GIVEN PROBLEM: Extract the lines of the material from the one containing "Given: Click the browser forward arrow" through the end of the material, copying them unchanged and leaving out the pictures.

[Material excerpted from a collection]
::::::::::

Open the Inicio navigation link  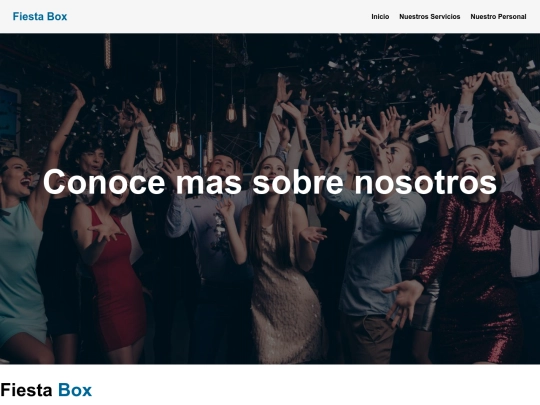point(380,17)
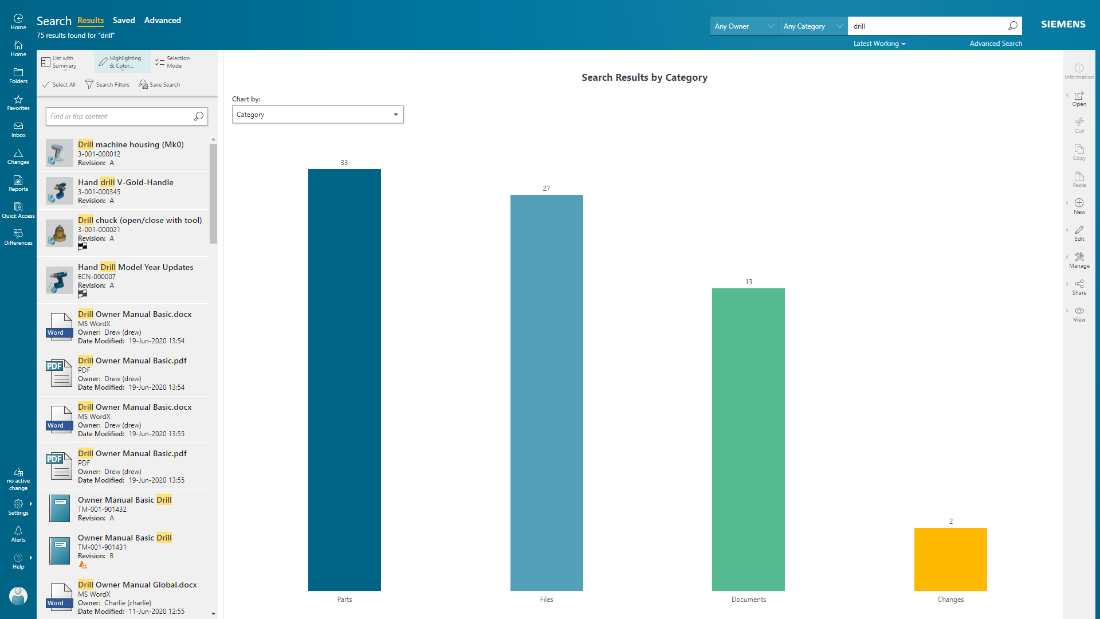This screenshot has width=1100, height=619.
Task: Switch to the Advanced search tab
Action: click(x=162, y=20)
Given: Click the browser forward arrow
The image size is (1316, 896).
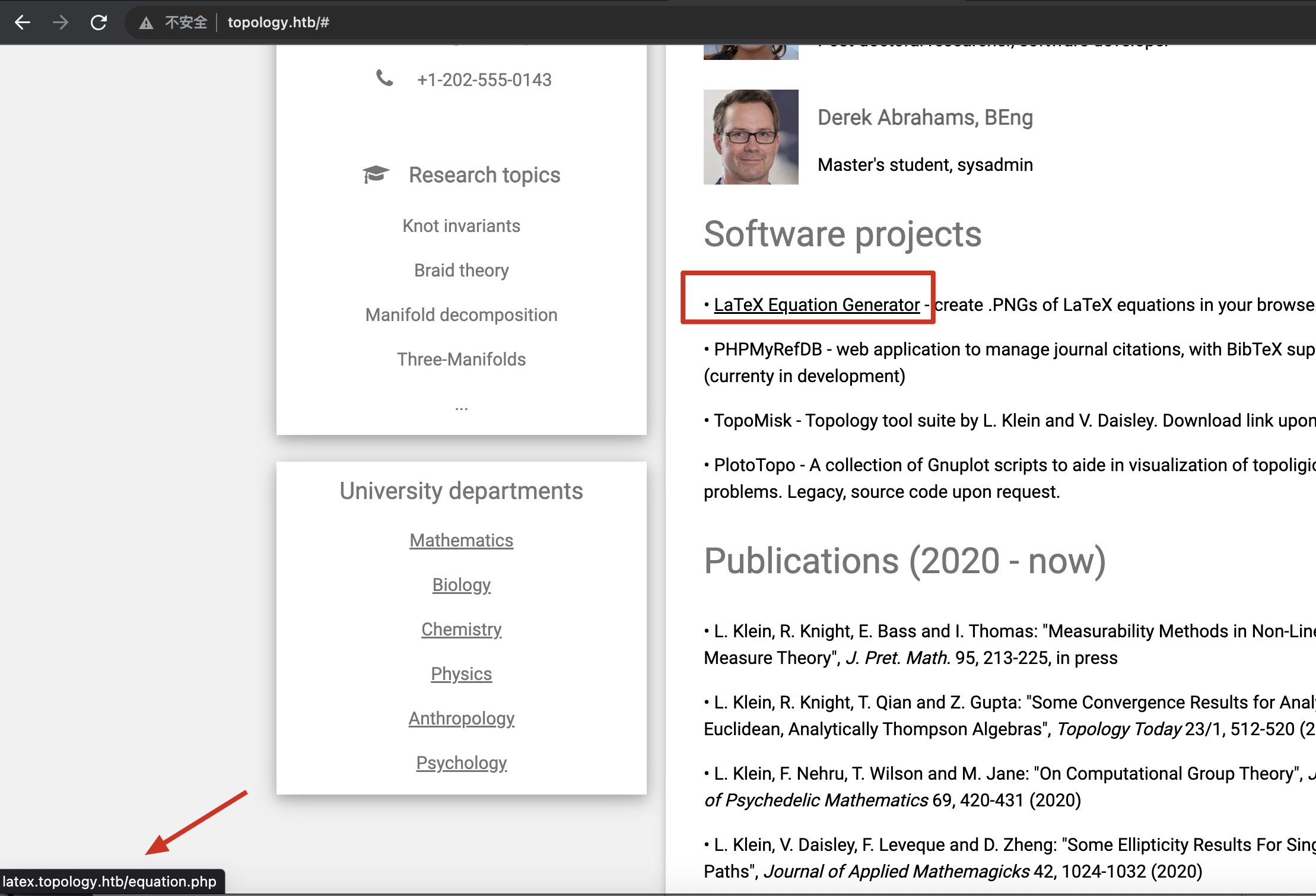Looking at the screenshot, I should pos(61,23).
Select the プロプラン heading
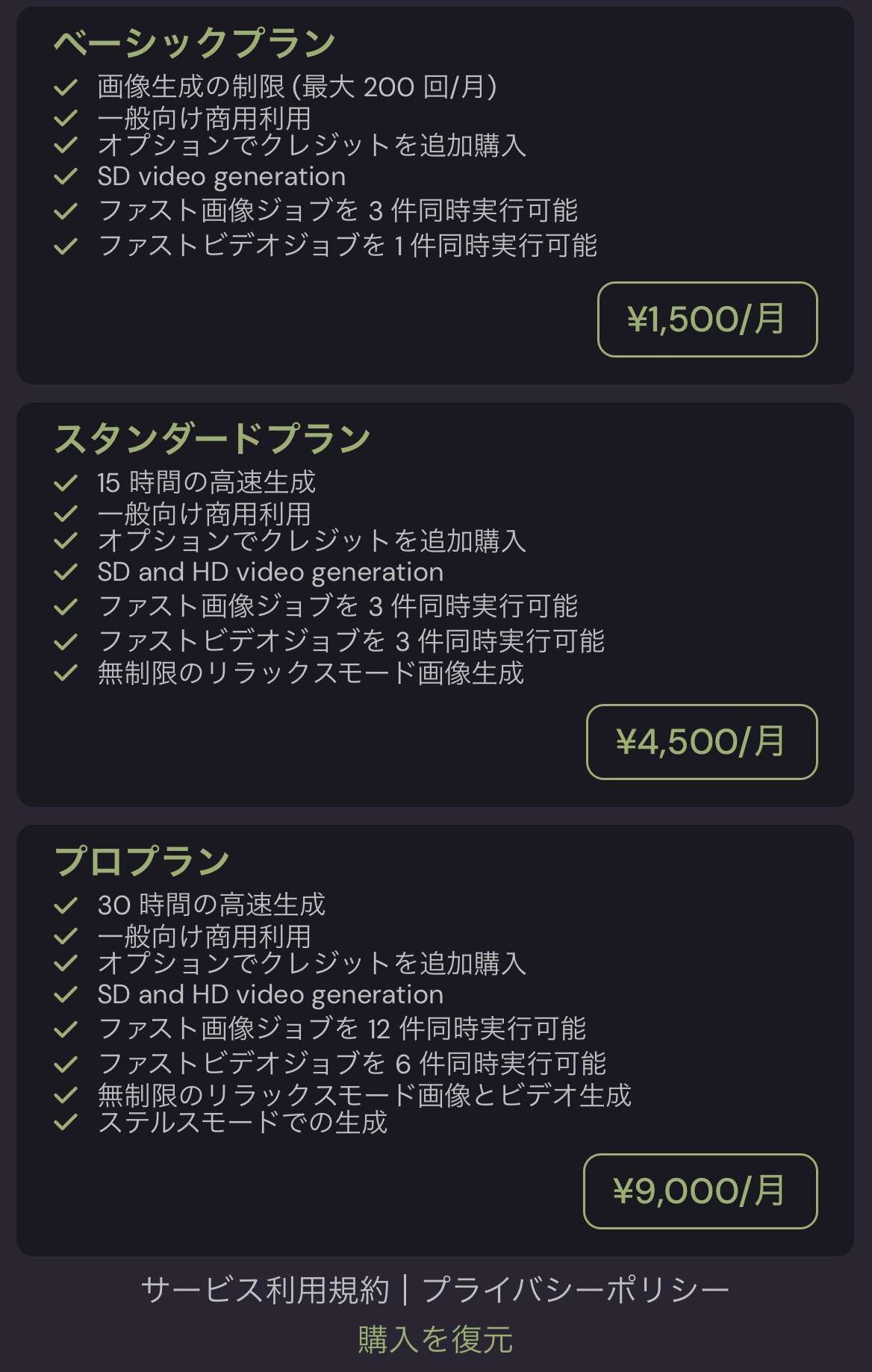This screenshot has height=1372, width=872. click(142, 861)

::::::::::

SOLUTION TO THE EXERCISE:
Given: Click the browser forward arrow
The image size is (1316, 896).
Looking at the screenshot, I should pos(61,23).
Select the プロプラン heading
This screenshot has height=1372, width=872. click(142, 861)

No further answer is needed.